If I, by anyway, overheard someone saying that there is a Mehfil Mushaira in the town. In the next moment I will rush toward the door, searching for the cluster of those intellects who left their abodes to regale the gathering with their prolific poetry.
Out of morbid curiosity, I darted across the road to find that possible-mushaira-gathering place when my friend said he eavesdropped on some boys’ conversation about the Mushaira. And now here I’m searching around along with my other friend who also loves to accompany me on such expeditions. Finally, there was it on the far side of the Post Mall road in Convocation Hall, University of Peshawar.
The hall is amazingly decorated for the elegant and reverend poets – gathered from far and wide. It’s a fancy hall with golden curtain hanging down the brown colored rods. One thing that most people disagree with me is the beauty of waiting – for chief guest, or for the starting of a program that you have already waited for a long week.
Look, how great is it to wait for an unknown period of time. I can feel the beat of my heart every time the door fling opens. It dupes all of us.
My friend asked:
”How about waiting for a bus on a busy station?” “How it feels like?”
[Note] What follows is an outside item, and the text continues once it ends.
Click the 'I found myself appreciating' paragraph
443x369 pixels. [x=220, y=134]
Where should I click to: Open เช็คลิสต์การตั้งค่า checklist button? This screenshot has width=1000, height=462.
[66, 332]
I replied, “well, it’s pathetic. I can do nothing there. I can’t talk to someone else there. Here I get sometime to sit with you, talk to you about what were you up to yesterday.”
Spending that waiting-time with someone who matters to you a lot is worthwhile.
Finally, a giant shadow in the focused glint of projector lens appears on the wall. Compere grabs the mic and announces the commencing of the Mehfil (Gathering).
Che Guftar ke te cha waar mundale nasho..
Agha peghla che myana shwa nu gungay shwa…
Most people love two line poetry because it builds the meaning right away without any difficulty in understanding. Sometimes it may be not that a hot cake, but it silents the gathering for a while.
The hall was big enough to stuff the late arriving attendees. We had already oozed through the walking gate in a queue to make this day count.
Shaukat yousafzai, a lanky, talented poet, presented one of the Abaseen Yousafzai’s poem in a melancholic voice.
Rang da gulab ba sa ve..
Khwnd da shabab ba sa we…
Sta da sro shondo makhke..
Tak sor inqelab ba sa we..
Most of the audience were students from different departments of Peshawar university. They greeted every poet with cacophonous slogans and clapping. Some chanted kinda pejorative slogans on those hard-to-retreat poets. But one thing was clear:
The fervor and zest was on the cusp as most of students scribbled down their favorite lines of poetry from the mehfil Poets. While I had nothing to write, my mind worked and I hummed last two lines poetry of Nazia Durrani – for few times – to let it not fade away of my memory.
Naz Kachkol pa laas ba tar kala garzi…
Da jwand swalona tol badl badl de…
Then Seemab saib, the stage compere who later revealed his poetic skill, bewitched the students with his Poem “Afghan Mona Lisa.”
Her blue eyes that conjured up the whole world, the misery she had been through, and her impoverished face casting tons of questions – that would never be answered – all encompassed the Seemab saib’s poem.
The ecstasy with which the poets depicted the dull portrait of the country had a soothing composure. Every one, even those who had no interest in literature or poetry and who were just flipping through their smart-phone screens, turned their head and noticed something out of it. Their mortal body may not have had any thine ear for that poem, but their boundless soul made their part in counting on those moments.
Another poet, from Swat, made a very strong point about the society in his poem. His three sons, whom he made the subject of interest through a demand for an empty Pepsi Bottle. He raved about the loop holes in the system that urges our children to end up in the hands of extremists. Her little daughter demands for the Pepsi bottle. And when she was asked for the reason, she innocently replied, it is for making a toy-mortar that they will be playing with later. He sums up his poem on the note that:
“If children, instead of holding a Pen in hands, knock around with toy-guns and Mortar Shell, the fervor will be soon morphed into the demands for real arms, ammunition, and guns.”
Then there was that one poet – that kinda comedian one – for whom the audience waited long enough. An old poet leaned forward wearing a white shawl came up to the stage. He spoke of the hearts of audience. Perhaps, he knew the way to wake youth sitting at the end of the hall.
Ma wail mana sa na sa wakhla..
mana zama da mene zra wakhla…
Aghe wail zra de za pa topa olam…
mala uv so borai wra wakhla
At the end, V.C Peshawar university talked about the the poets and thanked them for coming up to the stage to share their thoughts.
“Events like such will always be supported and sponsored, he said.”
We left the hall with those unforgettable memories.